- Exercise description
The copy you return must begin at the line containing "This screenshot has height=799, width=405." and end at the final line of the listing below, with every picture left out.

##########

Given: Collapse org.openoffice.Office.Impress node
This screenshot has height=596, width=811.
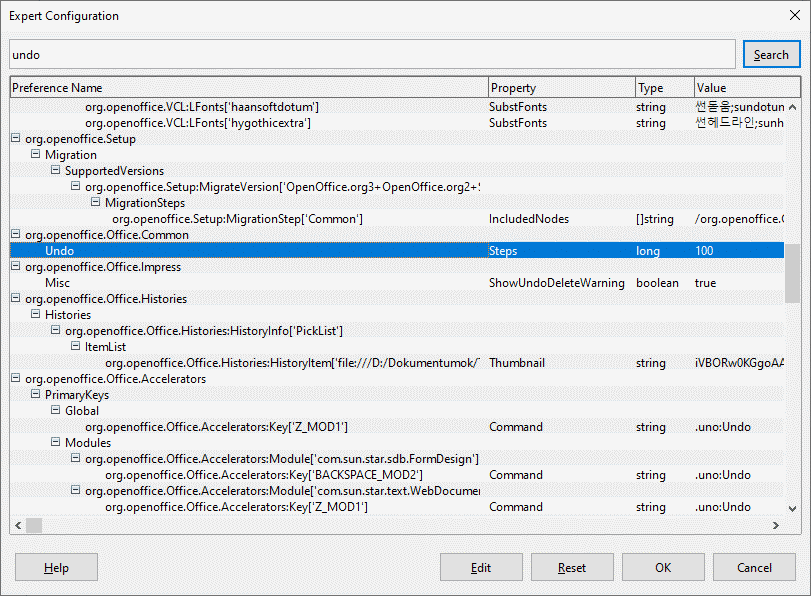Looking at the screenshot, I should (x=16, y=267).

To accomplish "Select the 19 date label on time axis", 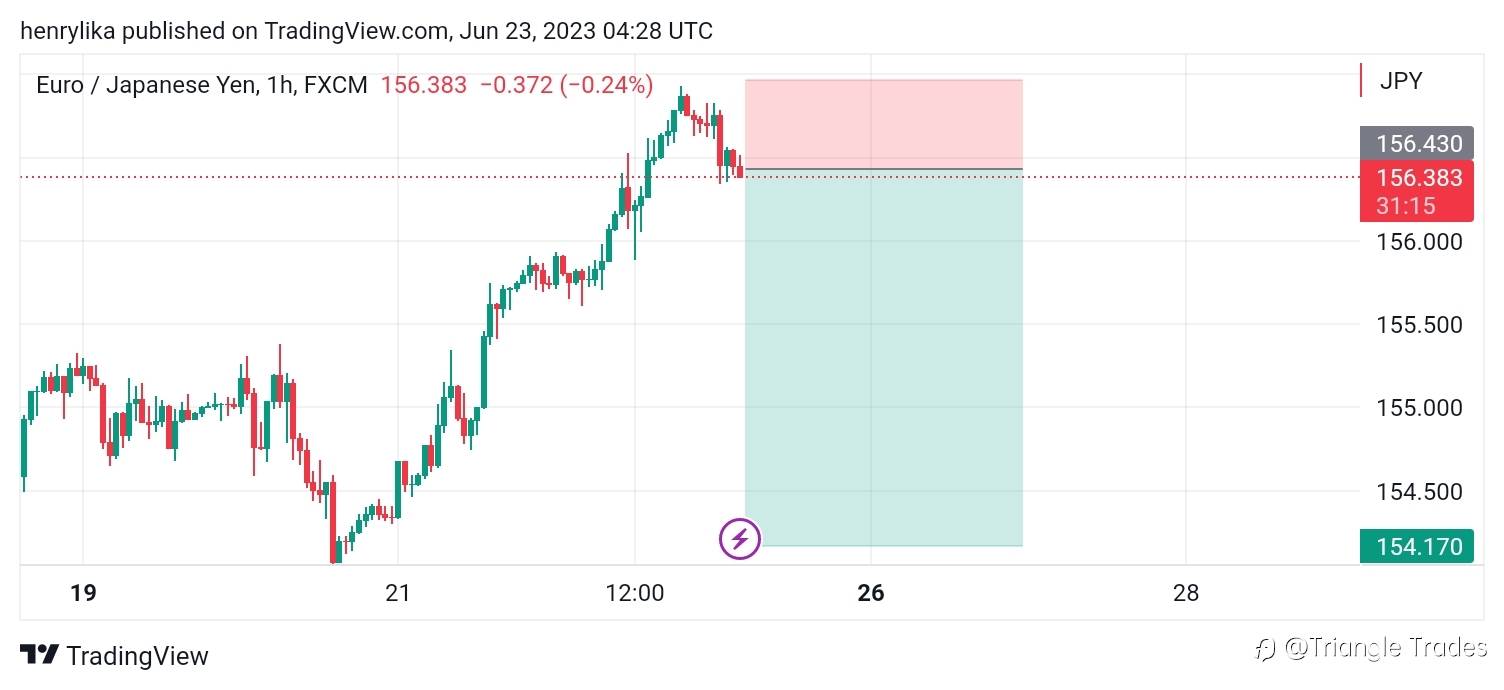I will 83,593.
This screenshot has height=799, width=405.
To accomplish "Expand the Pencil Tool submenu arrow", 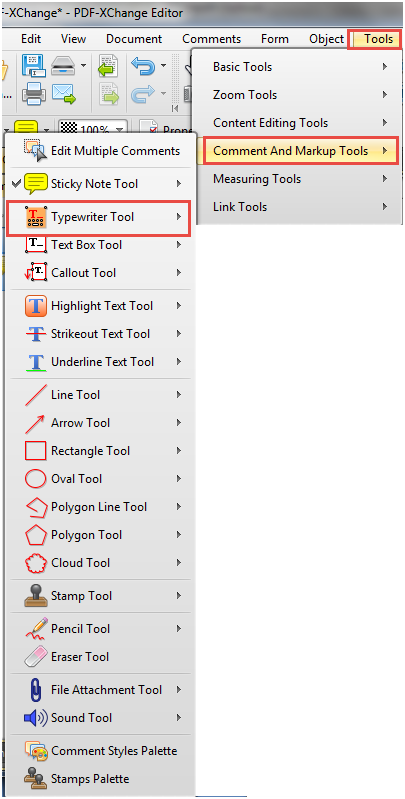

##########

- Result for this task
This screenshot has height=799, width=405.
To accomplish "Expand the Pencil Tool submenu arrow", 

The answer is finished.